I have a situation where I’m going to have quite a few data grids that all basically hold different flavors of the same information (i.e. same columns, different data).
So I figured I could create a single RowTemplate and use that in each of my datagrids, setting the appropriate .items for each.
However it seems like whenever I set the RowTemplate to a datagrid other than the original datagrid it was created as a part of, it loses the fact that there are columns, and all my row template components end up in the first column. Here’s an example to show what I mean:
I’ve tried to find any settings or properties that might be different across these data grids and they look identical - so why do they behave so differently with the RowTemplate? Similarly there doesn’t seem to be any properties that would affect this in the RowTemplate object.
I haven’t seen data grids do this before, but I have experienced some other funky behaviour in the IDE, that does not actually end up looking strange when it gets rendered to a page - so this is new. (er new to me)
This threw me for a loop trying to fix it, and I have something even stranger. If you fix one of these grids the other one does the exact opposite.
Observe:
This is a great question. The reason you’re seeing this behaviour is because DataGrid columns all have auto-generated IDs behind the scenes, and these IDs are what cause components in RowTemplates to land in the right column. So, even though you have created several DataGrids with columns that look the same, the columns have different IDs. This means that the components in your RowTemplate will only fall into the right place in precisely one DataGrid.
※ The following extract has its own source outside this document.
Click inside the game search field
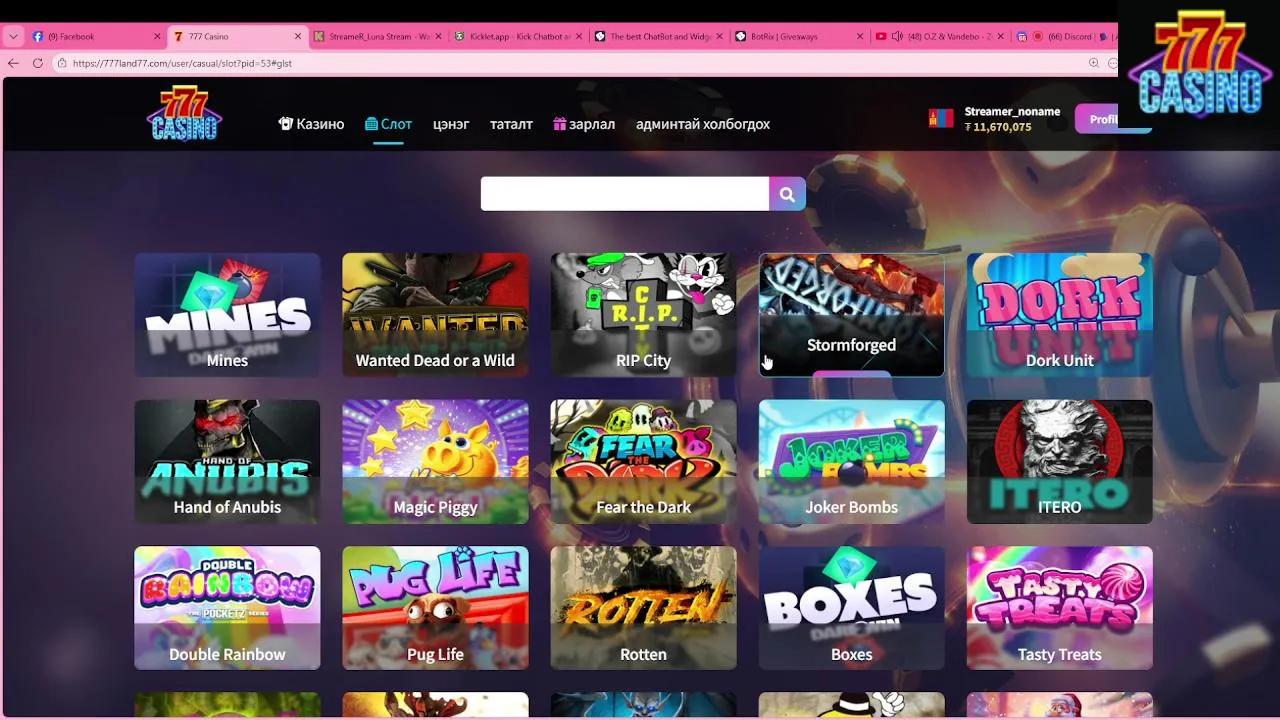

There are two good workarounds for this. The first and simplest is to copy/paste the original DataGrid. This will give you a new DataGrid component with the same column IDs as the original, so the same RowTemplate will work there too - column IDs are only unique within a DataGrid, so there’s no harm in having two or more DataGrids with the same column IDs. This is solution I would recommend, and if it works for you then you can stop reading here!
The second approach is more involved, but will help in cases where you can’t copy/paste the original DataGrid. You’ll need to clone the app with git, find the .yaml file that describes the Form you’re editing, find the definition of the working DataGrid component, and copy its columns property. It will look something like this:
There you can see the auto-generated column IDs. Now replace the columns property of the target data grid to be the same, and push your changes back to Anvil. Note that you can edit the columns in the designer as much as you like, and the multiple Data Grids will continue to work (so your columns can have different titles in different DataGrids, for example). Only adding or removing columns will cause IDs to change, and if this happens then you can fix them up in the yaml whenever you need to.